Dernier commentaire général. Inversion du processus de
direction. Il aurait été souhaitable que le texte du projet de
loi amène l'énoncé d'une véritable politique
archivistique pour l'ensemble des documents de l'État
québécois. Au lieu de demander aux quelque 5000 organismes ou
institutions touchés par la loi de préparer et transmettre pour
approbation un calendrier de conservation des documents, divers groupes de
travail spécialisés devraient être mis en place. Ces
groupes de travail auraient pour mandat d'élaborer des calendriers types
de conservation de documents qui seraient, par la suite, transmis pour
application moyennant une certaine marge de manoeuvre relativement à
l'ajout ou au retrait de règles de conservation.
L'archivistique, dans son sens global, professionnel, se verra
scindée pour les documents du gouvernement du Québec entre divers
organismes sans aucune coordination, que ce soit administré par le biais
des directives émises par le Conseil du trésor, par le
ministère des Affaires culturelles et par les instances responsables de
la loi 65 sur l'accès à l'information.
Commentaires spécifiques sur certains articles du projet de loi.
Article 2. L'absence d'une définition claire et précise de
certains termes: archives, archives privées, archives publiques,
documents actifs, semi-actifs et inactifs et traitement et conservation de
documents, est à la source de nombreux problèmes
d'interprétation et d'application aux termes de la loi.
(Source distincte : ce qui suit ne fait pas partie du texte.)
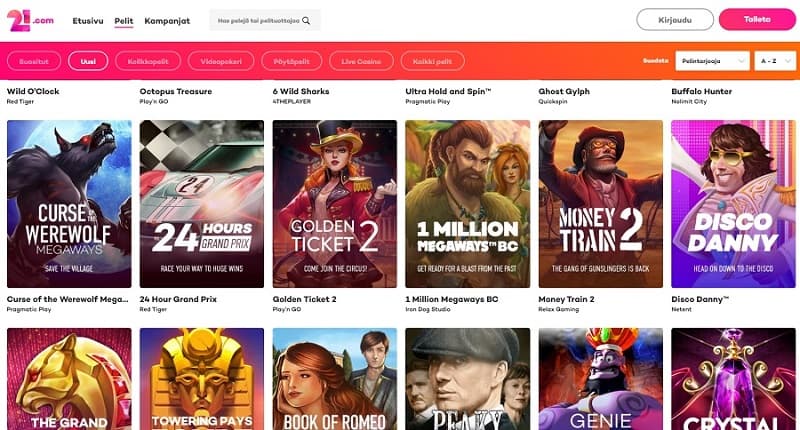Image resolution: width=800 pixels, height=430 pixels.
Task: Go to Etusivu in top navigation
Action: coord(88,21)
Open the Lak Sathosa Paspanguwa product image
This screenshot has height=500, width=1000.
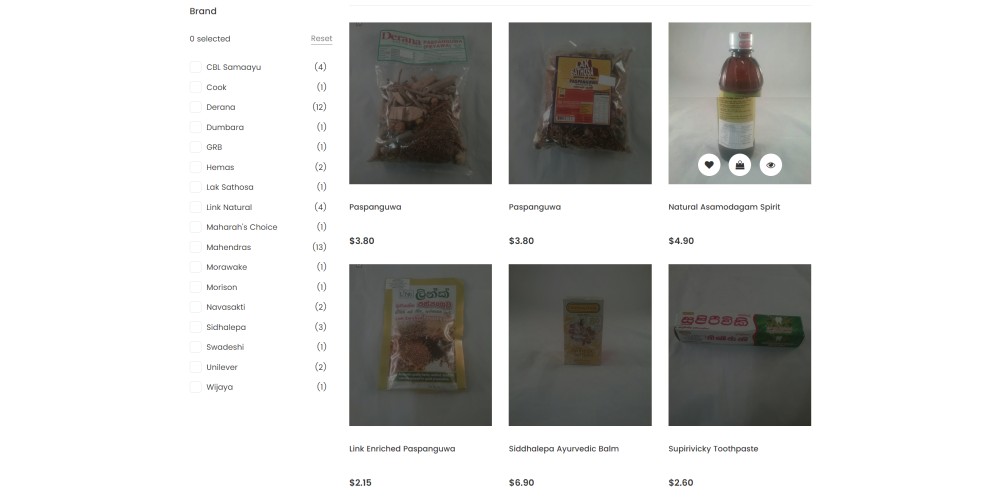coord(580,103)
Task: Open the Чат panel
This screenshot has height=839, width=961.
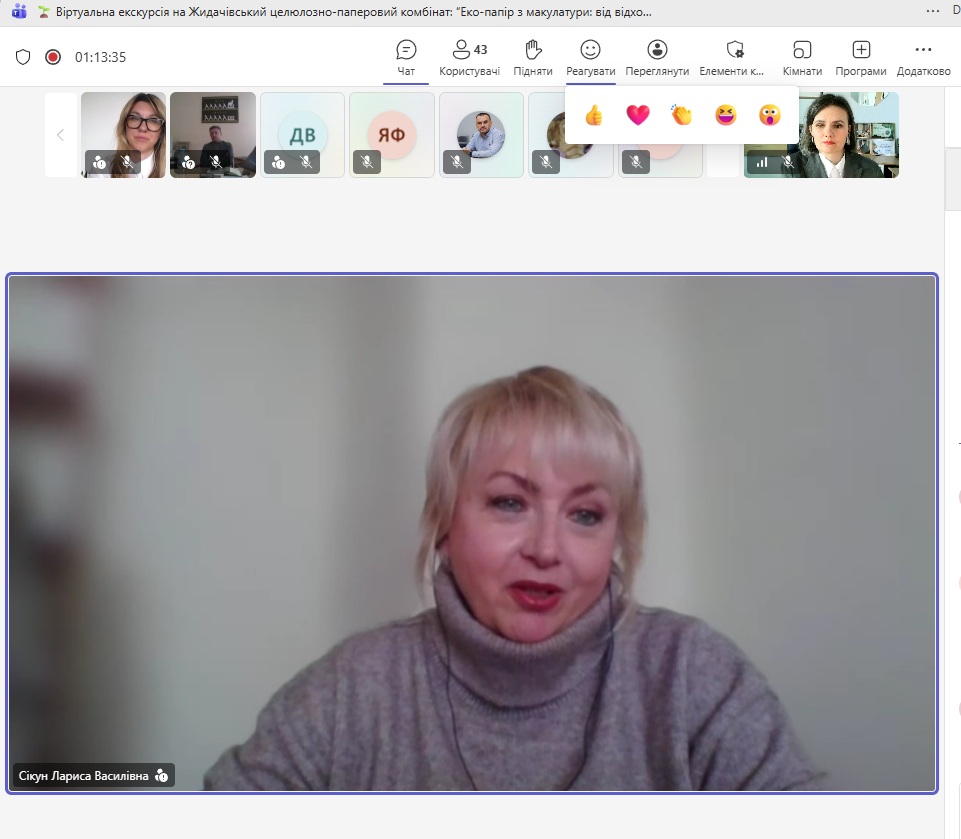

La
communauté internationale des archivistes semble d'accord pour
définir comme archives l'ensemble des documents actifs, semi-actifs et
inactifs d'un organisme. Faute d'une définition globale, le texte de
l'article 2 amène l'énoncé suivant: Si, par
l'interprétation de cet article, ne sont archives publiques que les
documents inactifs, nous serions portés à croire que les archives
semi-actives et actives d'une entité gouvernementale sont des archives
privées, donc plus ou moins touchées par la loi.
Ambiguïté certaine qui n'existerait pas si des
définitions claires avaient été établies. Une autre
contradiction, à titre d'exemple, peut être soulevée sur
les notions d'archives publiques telles que mentionnées aux articles 2
et 38. À titre de suggestion, nous suggérons le texte suivant:
Sont archives publiques les documents détenus par un organisme public -
excusez, c'est parce que je prends la loi 65, l'article 1 - dans l'exercice de
ses fonctions, que leur conservation soit assurée par l'organisme public
ou par un tiers. Cela s'applique, quelle que soit la forme de ces documents,
écrite, graphique, sonore, visuelle, informatisée ou autres.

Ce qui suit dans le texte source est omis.